#### [YOUR TASK]
Transcribe the data that follows precisely, omitting nothing.

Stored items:
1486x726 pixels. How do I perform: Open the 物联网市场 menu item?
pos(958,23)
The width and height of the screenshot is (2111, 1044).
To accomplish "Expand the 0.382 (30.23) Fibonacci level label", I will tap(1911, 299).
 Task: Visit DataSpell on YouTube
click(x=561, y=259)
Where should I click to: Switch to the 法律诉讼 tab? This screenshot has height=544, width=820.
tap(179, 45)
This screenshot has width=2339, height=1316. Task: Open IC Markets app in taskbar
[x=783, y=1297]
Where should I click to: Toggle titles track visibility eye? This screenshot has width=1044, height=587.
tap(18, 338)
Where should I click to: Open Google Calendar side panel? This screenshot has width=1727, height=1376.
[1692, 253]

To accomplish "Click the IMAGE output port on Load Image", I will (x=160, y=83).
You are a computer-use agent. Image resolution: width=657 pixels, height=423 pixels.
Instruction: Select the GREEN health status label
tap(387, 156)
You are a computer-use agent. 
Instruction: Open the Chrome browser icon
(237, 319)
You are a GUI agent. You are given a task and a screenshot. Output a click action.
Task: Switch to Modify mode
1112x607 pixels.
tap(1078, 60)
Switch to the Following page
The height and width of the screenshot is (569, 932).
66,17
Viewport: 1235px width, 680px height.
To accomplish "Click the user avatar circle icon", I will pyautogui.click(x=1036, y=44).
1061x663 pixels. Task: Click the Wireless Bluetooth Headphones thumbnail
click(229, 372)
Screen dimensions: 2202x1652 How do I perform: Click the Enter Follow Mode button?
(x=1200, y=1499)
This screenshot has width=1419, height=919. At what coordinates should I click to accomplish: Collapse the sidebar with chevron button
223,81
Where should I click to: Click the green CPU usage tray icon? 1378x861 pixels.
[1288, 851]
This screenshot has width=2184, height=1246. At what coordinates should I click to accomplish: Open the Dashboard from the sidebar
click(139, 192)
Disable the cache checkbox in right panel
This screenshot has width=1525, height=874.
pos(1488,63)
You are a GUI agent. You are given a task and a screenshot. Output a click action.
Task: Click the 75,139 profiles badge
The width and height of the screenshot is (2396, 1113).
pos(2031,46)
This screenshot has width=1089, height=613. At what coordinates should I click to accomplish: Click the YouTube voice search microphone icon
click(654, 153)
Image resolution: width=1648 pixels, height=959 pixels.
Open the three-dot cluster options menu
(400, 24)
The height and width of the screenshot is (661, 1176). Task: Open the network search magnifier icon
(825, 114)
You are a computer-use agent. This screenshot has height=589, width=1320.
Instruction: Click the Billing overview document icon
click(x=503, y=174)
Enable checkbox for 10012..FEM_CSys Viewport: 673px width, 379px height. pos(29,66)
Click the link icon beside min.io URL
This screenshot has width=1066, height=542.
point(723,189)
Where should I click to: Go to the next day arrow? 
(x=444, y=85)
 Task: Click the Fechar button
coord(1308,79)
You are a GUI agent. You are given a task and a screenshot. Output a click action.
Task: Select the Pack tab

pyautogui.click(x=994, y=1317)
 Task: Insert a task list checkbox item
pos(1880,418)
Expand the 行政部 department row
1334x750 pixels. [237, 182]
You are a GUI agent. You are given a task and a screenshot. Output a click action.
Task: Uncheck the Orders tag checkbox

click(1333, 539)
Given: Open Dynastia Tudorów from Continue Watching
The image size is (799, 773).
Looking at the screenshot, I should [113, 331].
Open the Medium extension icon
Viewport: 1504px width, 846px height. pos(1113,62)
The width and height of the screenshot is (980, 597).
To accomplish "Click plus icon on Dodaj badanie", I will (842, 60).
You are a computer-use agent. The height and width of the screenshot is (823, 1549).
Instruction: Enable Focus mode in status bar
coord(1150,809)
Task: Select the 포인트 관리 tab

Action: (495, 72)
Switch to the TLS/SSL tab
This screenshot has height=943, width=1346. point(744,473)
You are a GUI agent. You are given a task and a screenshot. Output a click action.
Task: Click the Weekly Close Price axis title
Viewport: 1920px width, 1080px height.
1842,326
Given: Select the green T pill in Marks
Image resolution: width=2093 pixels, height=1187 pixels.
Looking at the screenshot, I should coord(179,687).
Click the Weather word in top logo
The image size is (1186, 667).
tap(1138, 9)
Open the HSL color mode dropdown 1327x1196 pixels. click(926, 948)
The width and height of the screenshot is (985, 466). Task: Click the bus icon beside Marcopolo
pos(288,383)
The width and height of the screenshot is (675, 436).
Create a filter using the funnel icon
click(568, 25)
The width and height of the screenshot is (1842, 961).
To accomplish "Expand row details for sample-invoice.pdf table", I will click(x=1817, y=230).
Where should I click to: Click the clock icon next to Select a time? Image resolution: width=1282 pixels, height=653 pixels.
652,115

#### [REPLY]
1486x726 pixels. How do I perform: Open the 物联网市场 menu item?
pos(958,23)
The width and height of the screenshot is (2111, 1044).
To accomplish "Expand the 0.382 (30.23) Fibonacci level label", I will tap(1911, 299).
 Task: Visit DataSpell on YouTube
click(x=561, y=259)
Where should I click to: Switch to the 法律诉讼 tab? This screenshot has height=544, width=820.
tap(179, 45)
This screenshot has width=2339, height=1316. Task: Open IC Markets app in taskbar
[x=783, y=1297]
Where should I click to: Toggle titles track visibility eye? This screenshot has width=1044, height=587.
tap(18, 338)
Where should I click to: Open Google Calendar side panel? This screenshot has width=1727, height=1376.
[1692, 253]

To accomplish "Click the IMAGE output port on Load Image", I will (x=160, y=83).
You are a computer-use agent. Image resolution: width=657 pixels, height=423 pixels.
Instruction: Select the GREEN health status label
tap(387, 156)
You are a computer-use agent. 
Instruction: Open the Chrome browser icon
(237, 319)
You are a GUI agent. You are given a task and a screenshot. Output a click action.
Task: Switch to Modify mode
1112x607 pixels.
tap(1078, 60)
Switch to the Following page
The height and width of the screenshot is (569, 932).
66,17
Viewport: 1235px width, 680px height.
To accomplish "Click the user avatar circle icon", I will pyautogui.click(x=1036, y=44).
1061x663 pixels. Task: Click the Wireless Bluetooth Headphones thumbnail
click(229, 372)
Screen dimensions: 2202x1652 How do I perform: Click the Enter Follow Mode button?
(x=1200, y=1499)
This screenshot has width=1419, height=919. At what coordinates should I click to accomplish: Collapse the sidebar with chevron button
223,81
Where should I click to: Click the green CPU usage tray icon? 1378x861 pixels.
[1288, 851]
This screenshot has width=2184, height=1246. At what coordinates should I click to accomplish: Open the Dashboard from the sidebar
click(139, 192)
Disable the cache checkbox in right panel
This screenshot has width=1525, height=874.
pos(1488,63)
You are a GUI agent. You are given a task and a screenshot. Output a click action.
Task: Click the 75,139 profiles badge
The width and height of the screenshot is (2396, 1113).
pos(2031,46)
This screenshot has width=1089, height=613. At what coordinates should I click to accomplish: Click the YouTube voice search microphone icon
click(654, 153)
Image resolution: width=1648 pixels, height=959 pixels.
Open the three-dot cluster options menu
(400, 24)
The height and width of the screenshot is (661, 1176). Task: Open the network search magnifier icon
(825, 114)
You are a computer-use agent. This screenshot has height=589, width=1320.
Instruction: Click the Billing overview document icon
click(x=503, y=174)
Enable checkbox for 10012..FEM_CSys Viewport: 673px width, 379px height. pos(29,66)
Click the link icon beside min.io URL
This screenshot has width=1066, height=542.
point(723,189)
Where should I click to: Go to the next day arrow? 
(x=444, y=85)
 Task: Click the Fechar button
coord(1308,79)
You are a GUI agent. You are given a task and a screenshot. Output a click action.
Task: Select the Pack tab

pyautogui.click(x=994, y=1317)
 Task: Insert a task list checkbox item
pos(1880,418)
Expand the 行政部 department row
1334x750 pixels. [237, 182]
You are a GUI agent. You are given a task and a screenshot. Output a click action.
Task: Uncheck the Orders tag checkbox

click(1333, 539)
Given: Open Dynastia Tudorów from Continue Watching
The image size is (799, 773).
Looking at the screenshot, I should [113, 331].
Open the Medium extension icon
Viewport: 1504px width, 846px height. pos(1113,62)
The width and height of the screenshot is (980, 597).
To accomplish "Click plus icon on Dodaj badanie", I will (842, 60).
You are a computer-use agent. The height and width of the screenshot is (823, 1549).
Instruction: Enable Focus mode in status bar
coord(1150,809)
Task: Select the 포인트 관리 tab

Action: (495, 72)
Switch to the TLS/SSL tab
This screenshot has height=943, width=1346. point(744,473)
You are a GUI agent. You are given a task and a screenshot. Output a click action.
Task: Click the Weekly Close Price axis title
Viewport: 1920px width, 1080px height.
1842,326
Given: Select the green T pill in Marks
Image resolution: width=2093 pixels, height=1187 pixels.
Looking at the screenshot, I should coord(179,687).
Click the Weather word in top logo
The image size is (1186, 667).
tap(1138, 9)
Open the HSL color mode dropdown 1327x1196 pixels. click(926, 948)
The width and height of the screenshot is (985, 466). Task: Click the bus icon beside Marcopolo
pos(288,383)
The width and height of the screenshot is (675, 436).
Create a filter using the funnel icon
click(568, 25)
The width and height of the screenshot is (1842, 961).
To accomplish "Expand row details for sample-invoice.pdf table", I will click(x=1817, y=230).
Where should I click to: Click the clock icon next to Select a time? Image resolution: width=1282 pixels, height=653 pixels.
652,115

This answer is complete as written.